August 9–10, 1969, is marred forever after Charles Manson and his followers killed actress Sharon Tate and seven others in a two-night murderous rampage. Gaining worldwide attention, the world would soon find out how self-appointed guru Charles Manson directed the killings his followers would execute. However, the Tate-LaBianca murders may not have been the only murders the Manson Family were responsible for in the Hollywood Hills that year.
A Body is Discovered
On November 16, 1969, a fully-clothed body of a young white female was found by a 15-year old boy who was out bird-watching. The body was discovered in dense brush along Mulholland Drive in Los Angeles, approximately 15-feet down an almost 700-foot ravine. A tree branch had prevented her body from falling the remainder of the way down.
An autopsy determined the female victim had been murdered approximately 24–48 hours prior to the discovery. The victim had defensive wounds on her hands and had been stabbed over 150 times in the neck, chest, and torso, with a penknife, some of the stabbing severing the carotid artery.

Common pocket penknife in the 1960s.
The coroner determined by examination of the knife wounds, the perpetrator was likely right-handed. The young woman had no alcohol or drugs in her system and it was determined no sexual assault had occurred.
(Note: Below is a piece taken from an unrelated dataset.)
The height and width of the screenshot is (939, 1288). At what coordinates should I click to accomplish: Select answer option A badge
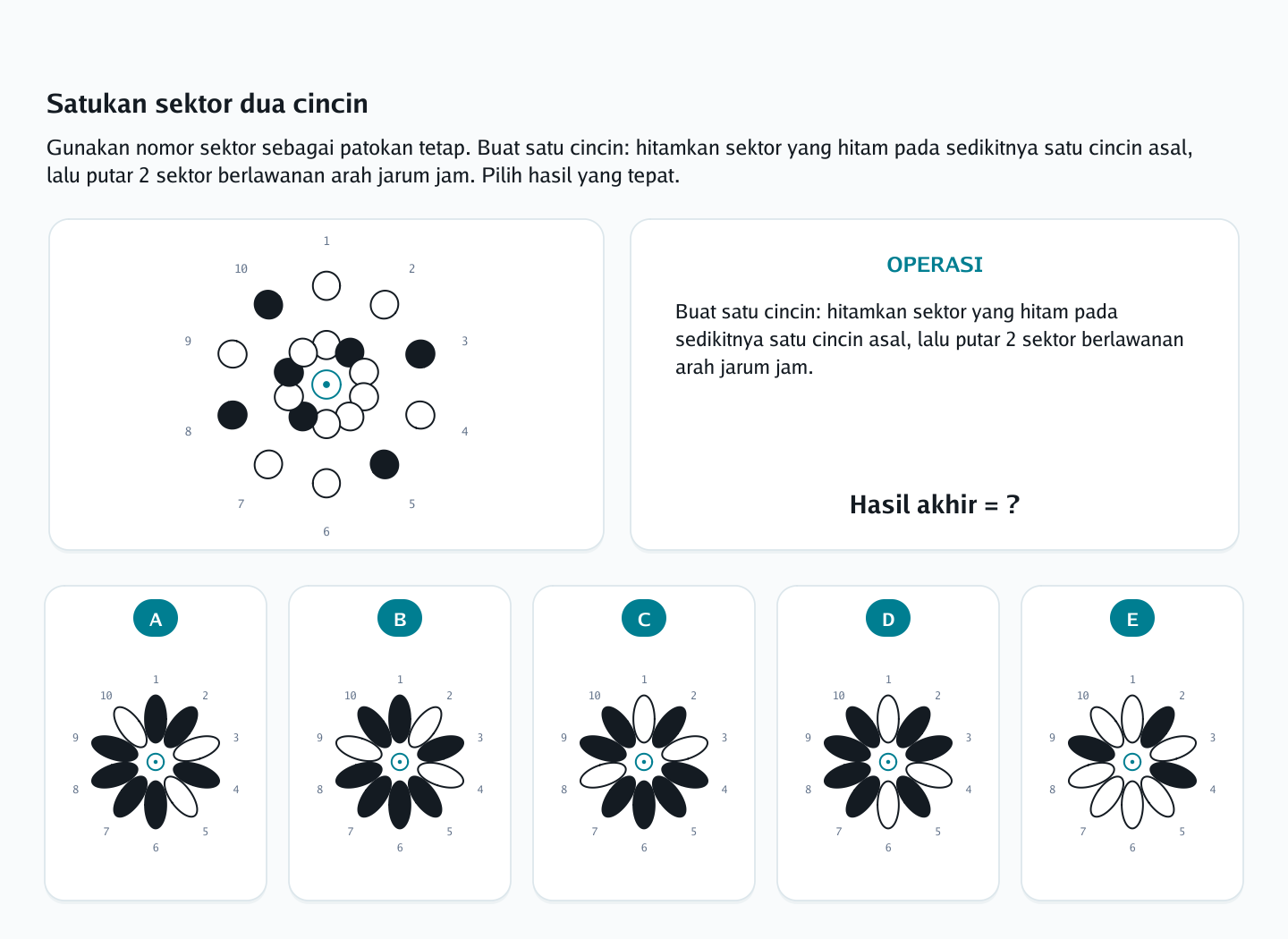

No identification was found on the body or surrounding location.
Evidence at the crime-scene suggested the body had been transported to the location in the back seat and dragged around the rear of the vehicle, then rolled down the ravine where the tree branch prevented her from falling further down the canyon.
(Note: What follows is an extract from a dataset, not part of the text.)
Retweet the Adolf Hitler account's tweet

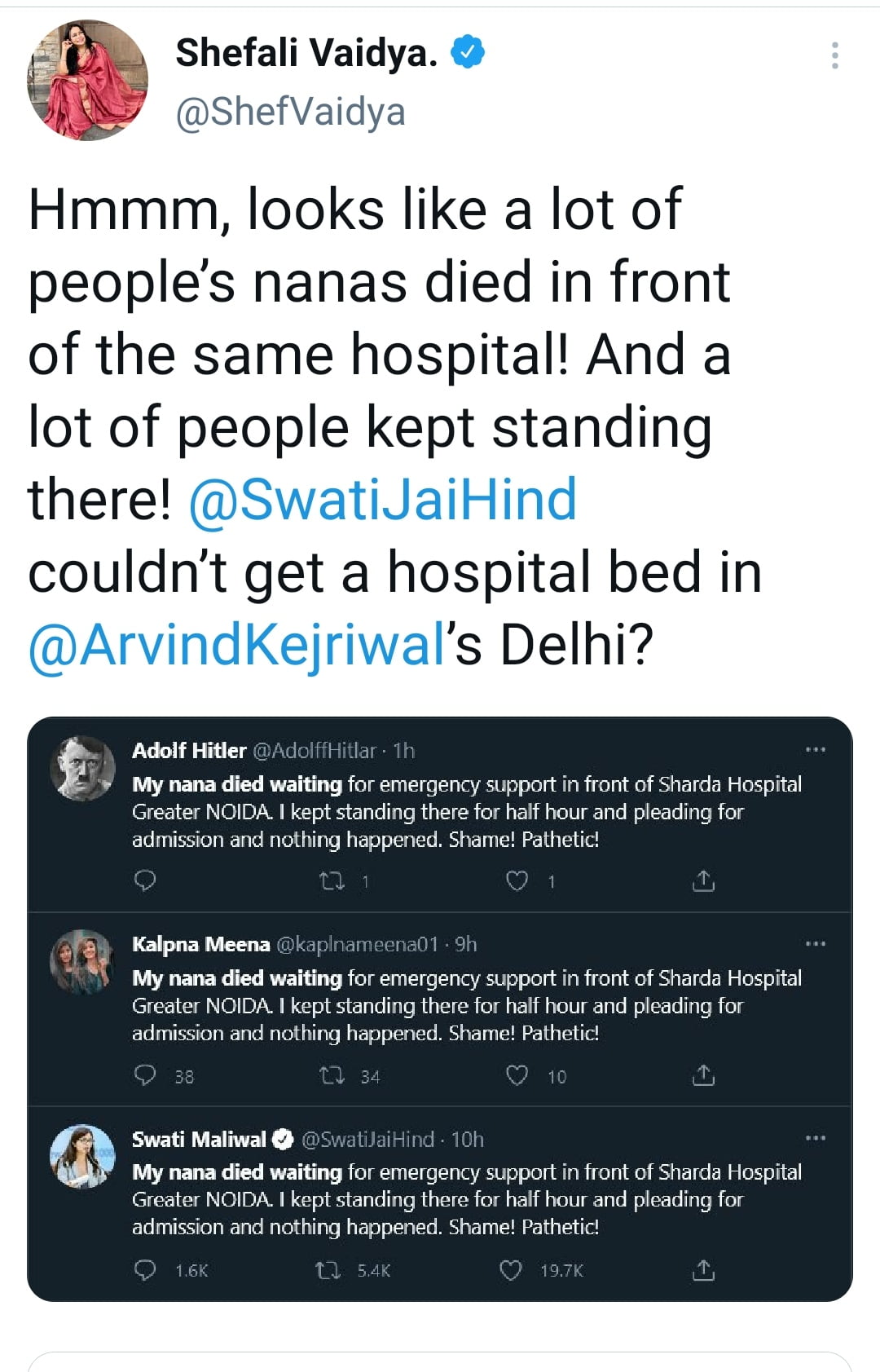tap(332, 880)
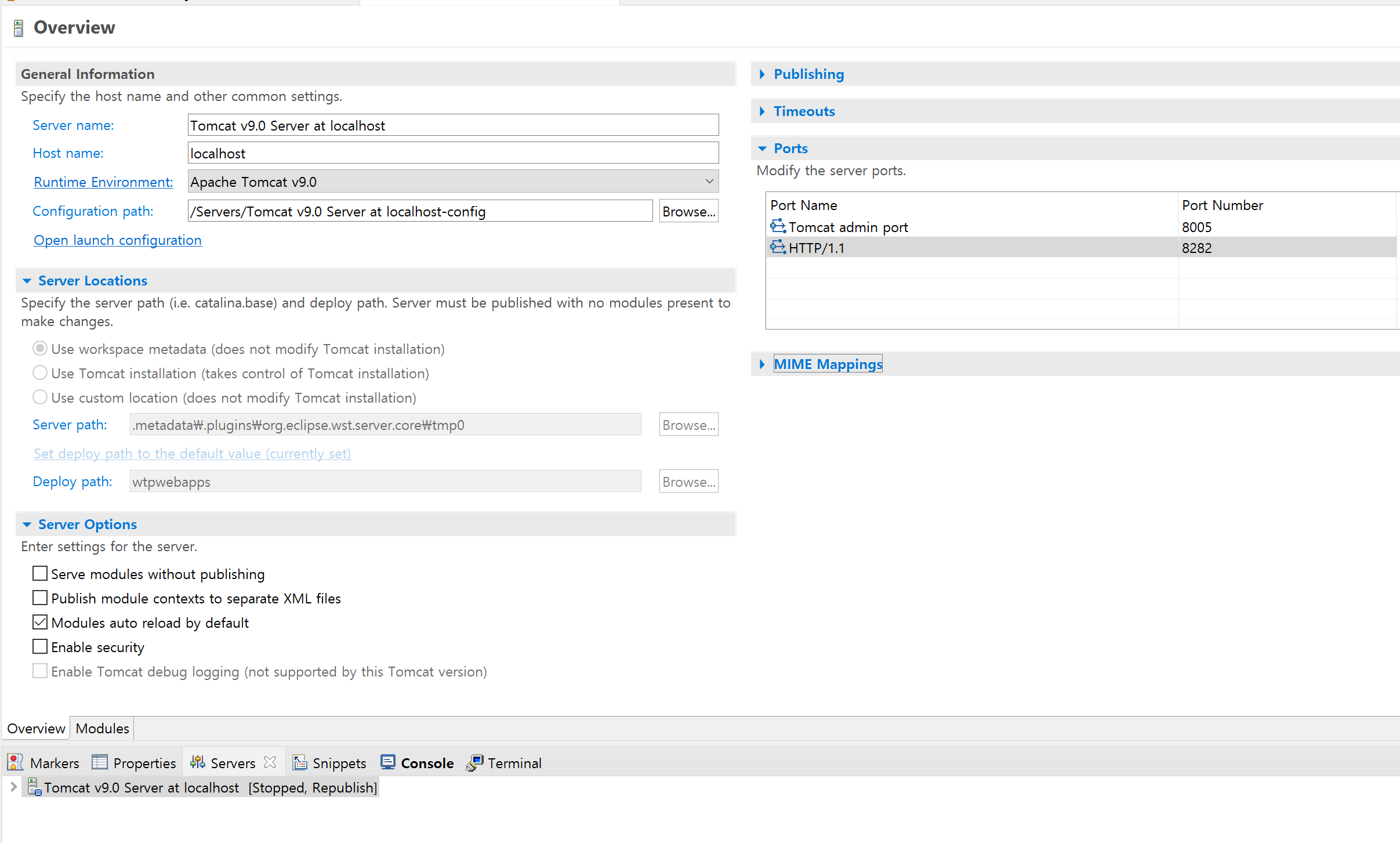
Task: Select the Overview tab
Action: point(35,728)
Crime scene on Mulholland Dr. in Hollywood, California.
Several articles of clothing were found on the body. A pair of Italian boots and jacket made in Montreal, and a pair of “Levi” cut-off shorts made in Boston, Mass. The victim also wore a belt with a brass buckle, and sweater, along and two rings, one white with Native American designs determined to be from Mexico and one ring with a red stone.
One strong piece of evidence Los Angeles Police Department (LAPD) found was approximately 50-feet from the victim’s body. A pair of “Liberty” brand glasses that belonged to a near-sighted individual. However, it was never determined if these glasses were directly related to the homicide.
The unidentified homicide victim became known as “Jane Doe 59.”